И неожиданно далеко впереди, будто на краю света, проблескивают неведомые огоньки и темнеют неясные в ночи силуэты дальних деревьев. Сколько до них километров и долго ли ехать до них?

Двенадцать часов ночи. Был отбой. Везде потушен свет, только горит в коридоре слабая дежурная лампочка.

Гребнин, стягивая сапог, шепотом рассказывает своему соседу по койке:

— Знаешь, читал я в одном журнале, вроде в «Ниве», не помню, интересную вещь. Офицер один, итальянский, в империалистическую войну предложение в министерство внес. Сапог до катастрофы не хватало, так он что же предложил: вместо обуви — солдат закалять, строевую — босиком…

Гребнин снимает гимнастерку, с минуту сидит, притворно позевывая, и наконец спрашивает:

— Оригинально?

— Прекратить раз-говор-чи-ки! — официально и певуче раздается в кубрике команда дневального, в команде его шутливо-грозные нотки. — Кто нарушает? А, опять Гребнин? Саша, если ты сию минуту не перестанешь нарушать, я тебе преподнесу наряд! Как? Да сию минуту будешь у меня мыть полы!

Тонкая и нескладная, как циркуль, фигура дневального Луца, освещенная луной, двигается между койками. На нем противогаз и шашка. Луц останавливается возле кровати Гребнина и угрожающе таращит глаза.

— Саша, опять истории? Люди спать хотят.

Наступает непродолжительное молчание. Весь кубрик точно спит. Везде тишина.

— Дневальный! — доносится сдержанный голос из коридора. Там легкое, осторожное перезванивание шпор, и около тумбочки, облитой луной, появляется тень дежурного по батарее. — Где вы, дневальный? Почему не на месте? Спите, что ли?

— Я на месте, — обиженно хмыкая, отвечает Луц и шагает к тумбочке. — Я не могу стоять на ногах неподвижно… Я не аист, товарищ дежурный.

В кубрике опять тишина. В коридоре слышится начальственный басок дежурного, ему вторит певучий тенорок Луца. Где-то в глубине коридора, должно быть возле лестницы, отчетливо шаркает метла второго дневального — готовятся мыть полы.

А на дворе июньская ночь. На подоконнике и на паркете — синеватые лунные полосы. В окно видны насквозь пронизанные теплым ночным воздухом верхушки тополей. Ярко-багровая луна сидит в ветвях, заглядывая в кубрик, и весь училищный двор наполнен прозрачной синью. Звеняще трещат сверчки. И где-то далеко-далеко, за тридевять земель, играет радио. Откуда это?

Никто в кубрике не спит. Все устали после самоподготовки, но спать не хочется. Чего вообще хочется, неизвестно. Может быть, вспоминается далекое, полузабытое? А может быть, каждый сейчас думает о том, что тебя ждут где-то? Ничего, ничего не известно. Ночь — и все.

На крайней койке возле окна лежит Дроздов, по грудь накрывшись легким одеялом. Он неподвижно глядит перед собой, закинув за голову руки. Рядом, на соседней койке, ворочается Алексей, то и дело подминает под щеку жесткую подушку. Потом откидывает одеяло. В лунном свете его лицо кажется рассеянным.

— Ты не спишь, Толя?

— Нет, — шепчет Дроздов. — Странно, Алеша. Ты слышишь, как кричат сверчки? Очень люблю крик сверчков ночью.

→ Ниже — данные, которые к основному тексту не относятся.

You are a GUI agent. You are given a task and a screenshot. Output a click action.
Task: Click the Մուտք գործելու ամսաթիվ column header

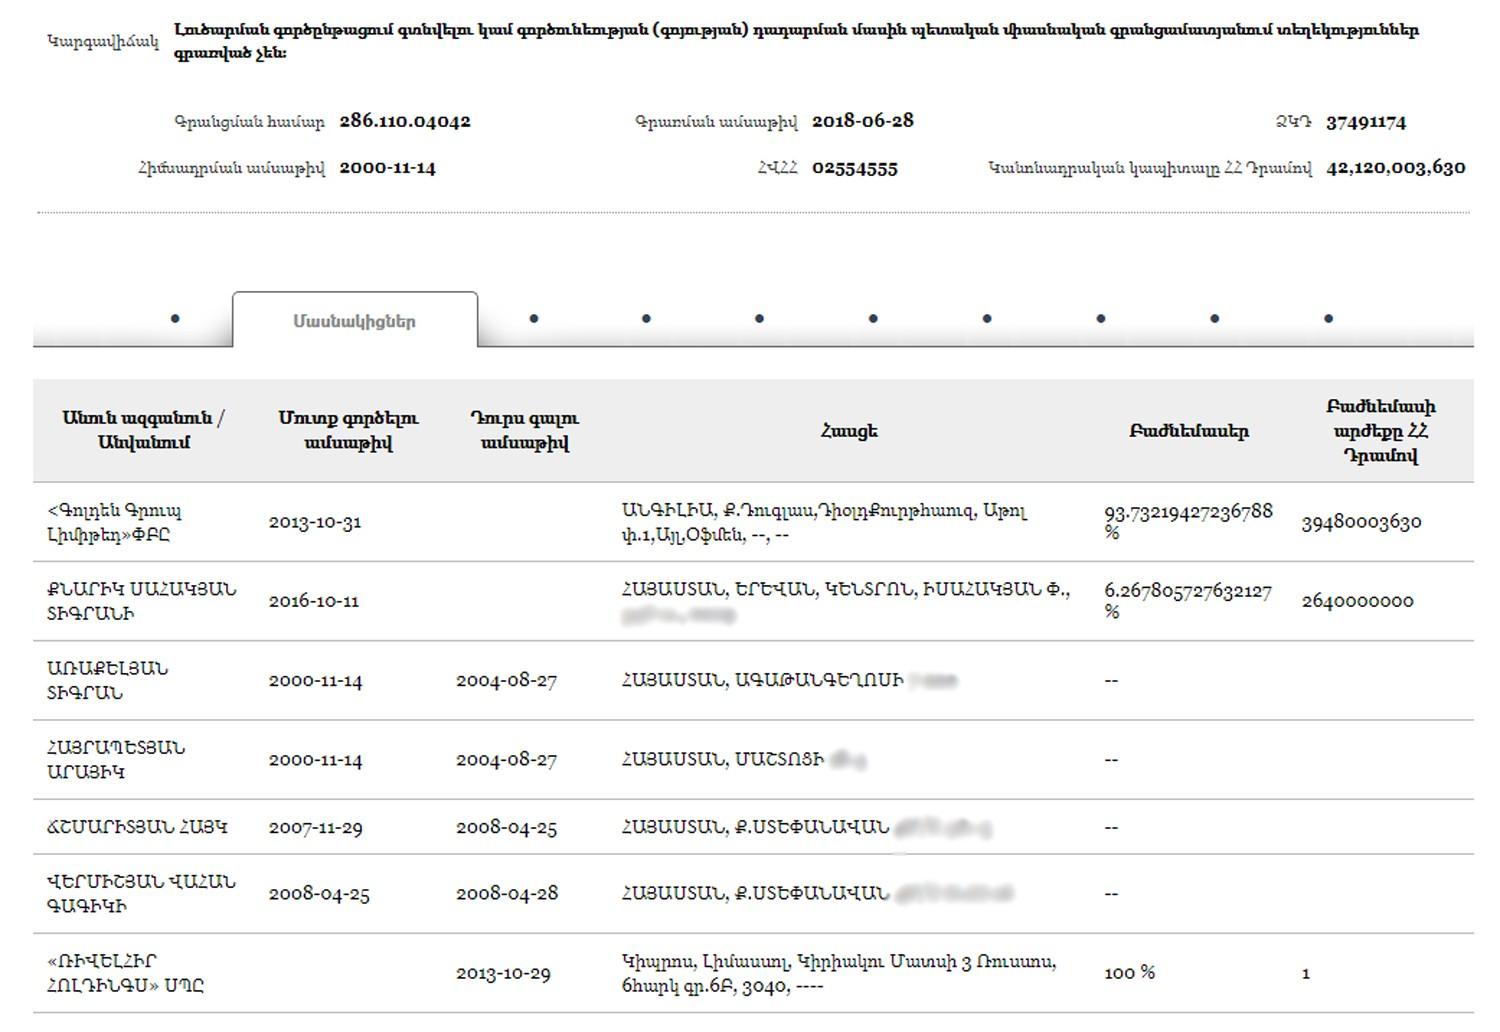click(x=348, y=430)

Алексей опирается на локоть и прислушивается.

— Да, — говорит он, — кричат.

— Луна и сверчки, — шепотом повторяет Дроздов. — Не понимаю, что-то в этом есть такое — не передать. И грустно становится почему-то…

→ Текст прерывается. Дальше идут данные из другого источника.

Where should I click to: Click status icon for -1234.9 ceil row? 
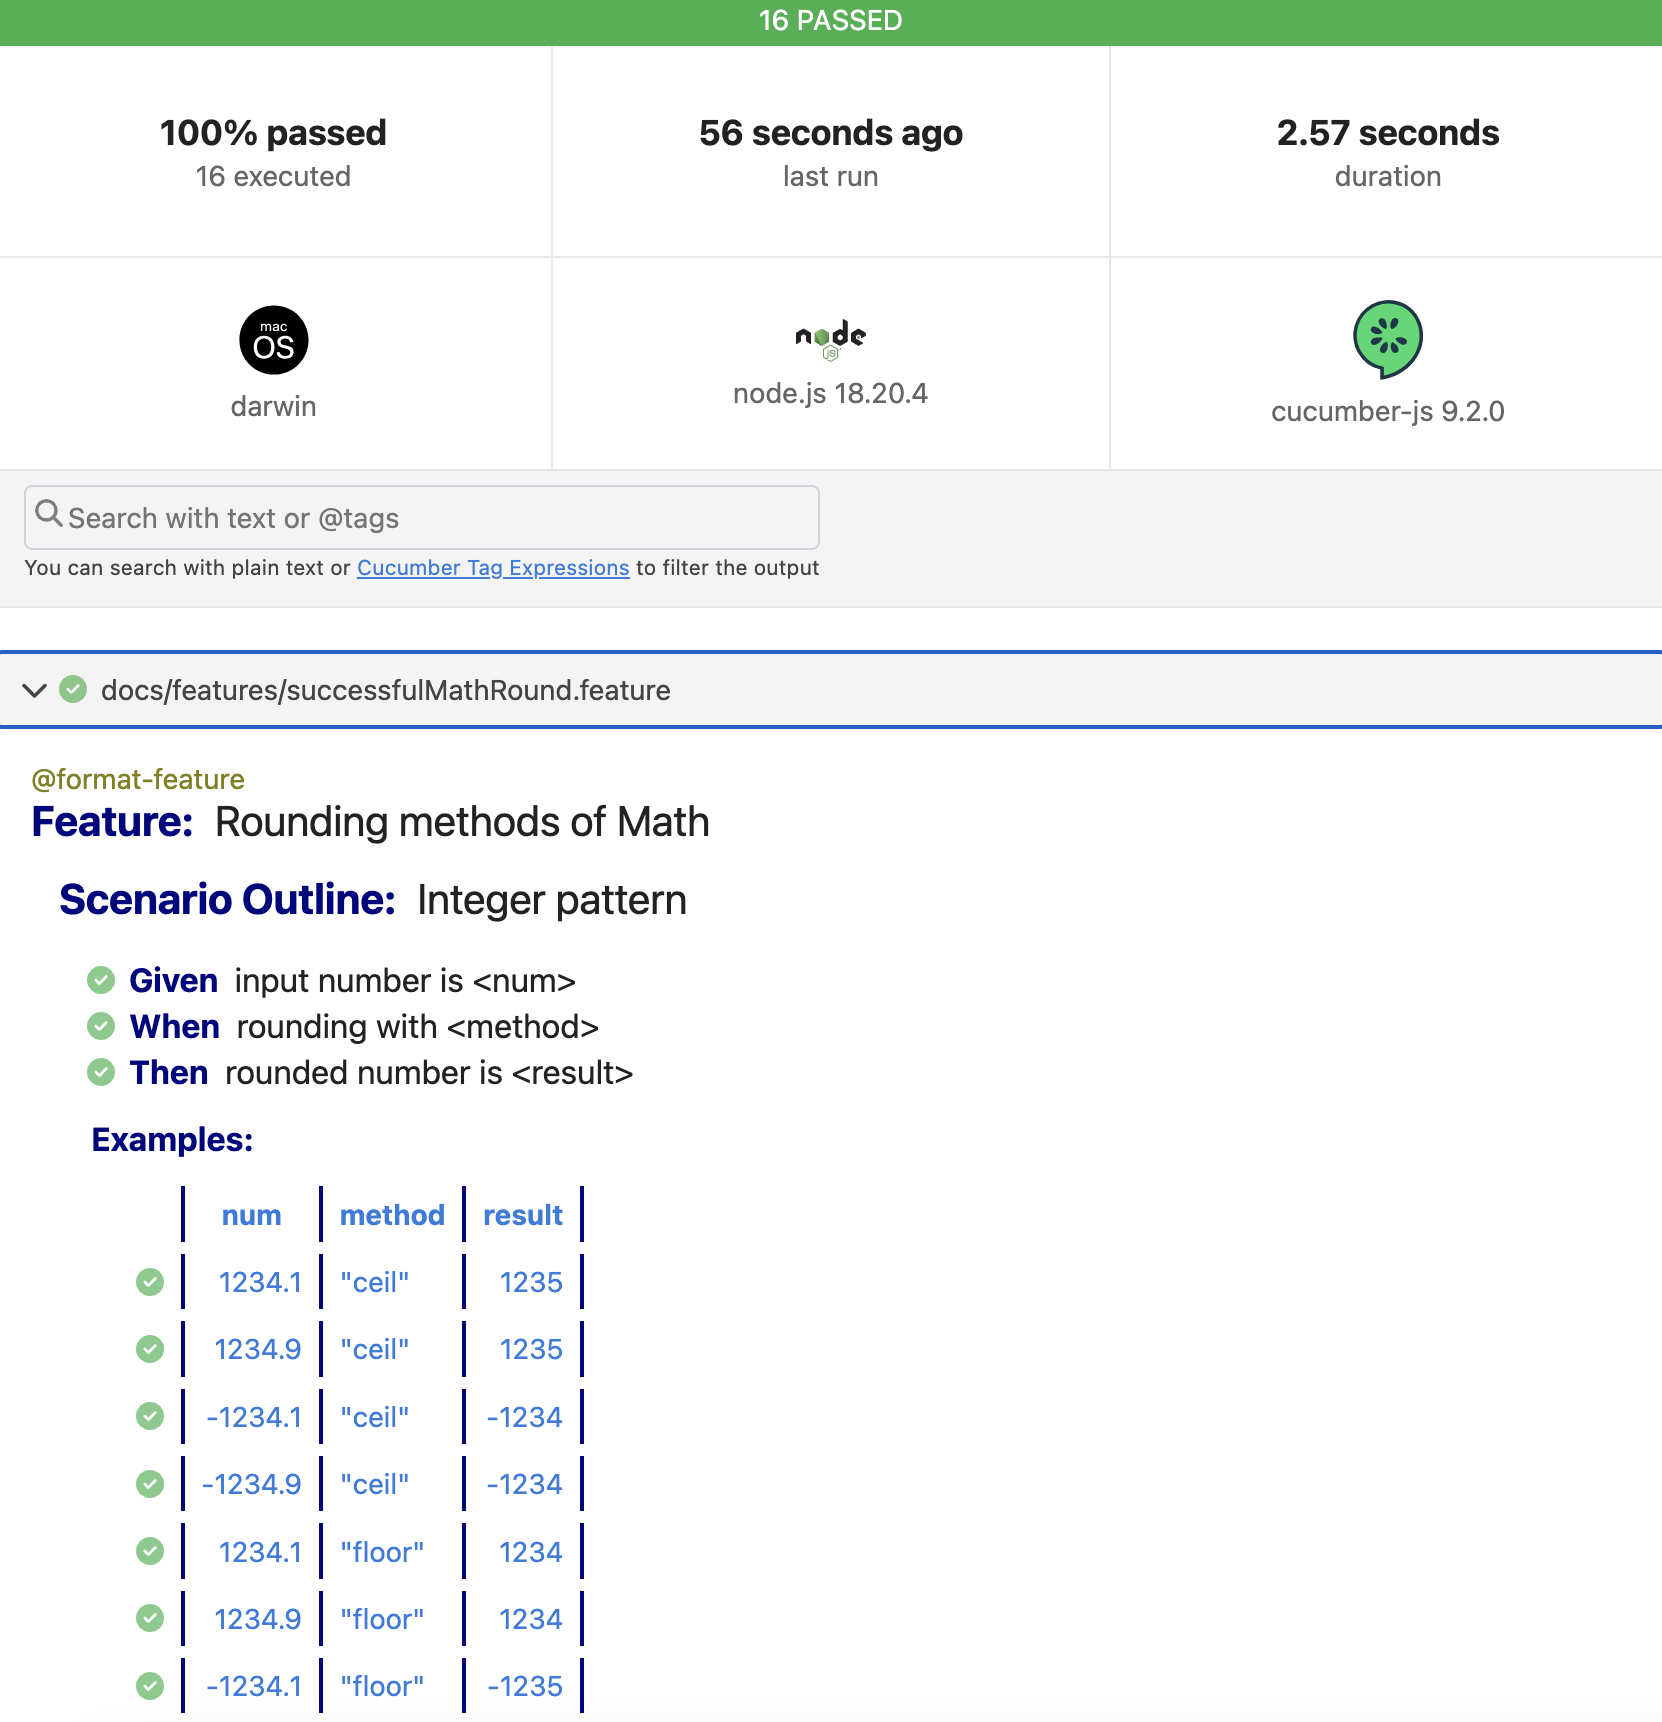[150, 1484]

Дроздов вынимает руку из-под головы и потягивается, широкая грудь его выгибается, он глубоко вздыхает.

— Ты слушаешь, Алеша? Я помню, у меня был наводчик, Зеньков. Очень угрюмый такой, неразговорчивый парень лет тридцати. Стрелял великолепно. Но слова от него никогда не добьешься. У него погибла невеста в Минске. Так однажды после боя, страшного боя, остановились на берегу реки Псел. Лето на Украине. Я устроил ребят в хате и вышел проверить часового у орудия. Ночь чудесная. Роса. Звезды. Река блестит. Лягушки квакают на берегу. Как будто и войны нет. Подхожу к орудию и вижу: Зеньков сидит на станинах, смотрит на реку, и спина у него трясется. Плачет, что ли? Не понял я сразу. «Что с тобой?» — спрашиваю. Молчит, а сам рукавом лицо вытирает. Сел рядом на станину. Молчу. Долго сидели так. А вокруг лягушки да соловьи — взапуски. Потом спрашиваю: «Зеньков, что же ты?» А он и говорит: «Сержант, вы молодой еще, может, и не понять вам. Кабы в такую вот ночь не знать, что никто тебя не ждет». Понимаешь, Алеша? А мне иногда вот в такие ночи кажется, что меня ждут, — уже другим голосом говорит Дроздов и добавляет задумчиво: — Мне часто кажется, что где-то, в каком-то городе, живет девушка, на какой-то тихой улице, в домике с окном во двор, и что мы обязательно встретимся… У тебя не бывает такого?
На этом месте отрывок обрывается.